Es seguramente el penúltimo gran juego, una heladora venganza: en la figura y el cuerpo de Anet, la hija de Christine, que le había arrebatado algo más que el corazón y una casa. Copio apenas el final de ese capítulo (en la preciosa traducción de Eduardo Jordá, con quien tanto quise y quiero a Jim) que a Ford le dejó sin aliento: «Bowman alquiló un coche. Le dieron uno más grande de lo que necesitaba, pero no había otro disponible y tenía un largo viaje por delante. Salió de la ciudad por la Puerta de Orleáns, condujo hasta Chartres y después continuó en dirección sur hacia lugares donde nunca había estado.
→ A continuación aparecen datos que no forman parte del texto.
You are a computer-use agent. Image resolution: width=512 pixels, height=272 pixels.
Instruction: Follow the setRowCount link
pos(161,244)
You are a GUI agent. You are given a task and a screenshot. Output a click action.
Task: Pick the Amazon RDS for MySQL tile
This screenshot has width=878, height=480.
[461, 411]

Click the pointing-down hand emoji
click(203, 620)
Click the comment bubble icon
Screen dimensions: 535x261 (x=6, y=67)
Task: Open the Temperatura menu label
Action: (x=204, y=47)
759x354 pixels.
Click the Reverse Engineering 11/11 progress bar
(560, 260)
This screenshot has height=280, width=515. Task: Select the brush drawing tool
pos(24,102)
El día era claro, hacía sol. Tenía la vaga intención de cruzar Francia y llegar a Biarritz, con sus dos grandes playas desplegándose como alas a ambos lados de la ciudad y el mar quebrándose en largas líneas blancas. Había muy poco tráfico. Se había despertado temprano y recogió sus cosas sin hacer ruido. Anet dormía con un brazo bajo la almohada, una pierna desnuda asomaba bajo la sábana. Cuánta juventud, incluso después de todo aquello. Había perdonado a su madre. Ahora ven y llévate a tu hija. Se detuvo en la puerta y la miró por última vez. Pagó la cuenta del hotel mientras esperaba el taxi. Ni siquiera intentó imaginar lo que ella haría».

 

¿Qué haremos nosotros, querido Jim? Seguir leyéndote, celebrando el vino y la cocina, la conversación, los libros que nos acompañan, nos iluminan, nos desazonan, nos deslumbran, nos dejan helados. Lo escribió con mimo otro salteriano apasionado, Marcos Ordóñez: «Lo primero que se advierte en la obra de James Salter es que es un hombre que ha vivido atentamente y cree en la literatura como una forma de atrapar y recuperar la vida». Y cita para probarlo una de esas frases de Jim que me llevan a escribir cada noche, pero también a repetir a quienes quieran dedicarse al oficio de escribir: leer, leer, leer; vivir, vivir vivir. «Solo las cosas conservadas por escrito tienen alguna posibilidad de ser reales». 

 

Nos afanamos sabiendo que la derrota es el ineludible final. Pero ojalá fuéramos como James Salter en el entreacto que es la vida, en lo que llamamos convencionalmente el tiempo del que disponemos para vivir. Con su talento, su elegancia, su dulzura, su suave socarronería, su forma atenta e inteligente de mirarte a los ojos, de darte la mano, de abrazarte, James Salter nos hizo un lugar en su corazón cuando ya parecía que había agotado su parte. No era así. Luego llegaron La última noche, y Todo lo que hay. Y el campo magnético de la amistad. Te voy a echar mucho de menos, querido Jim.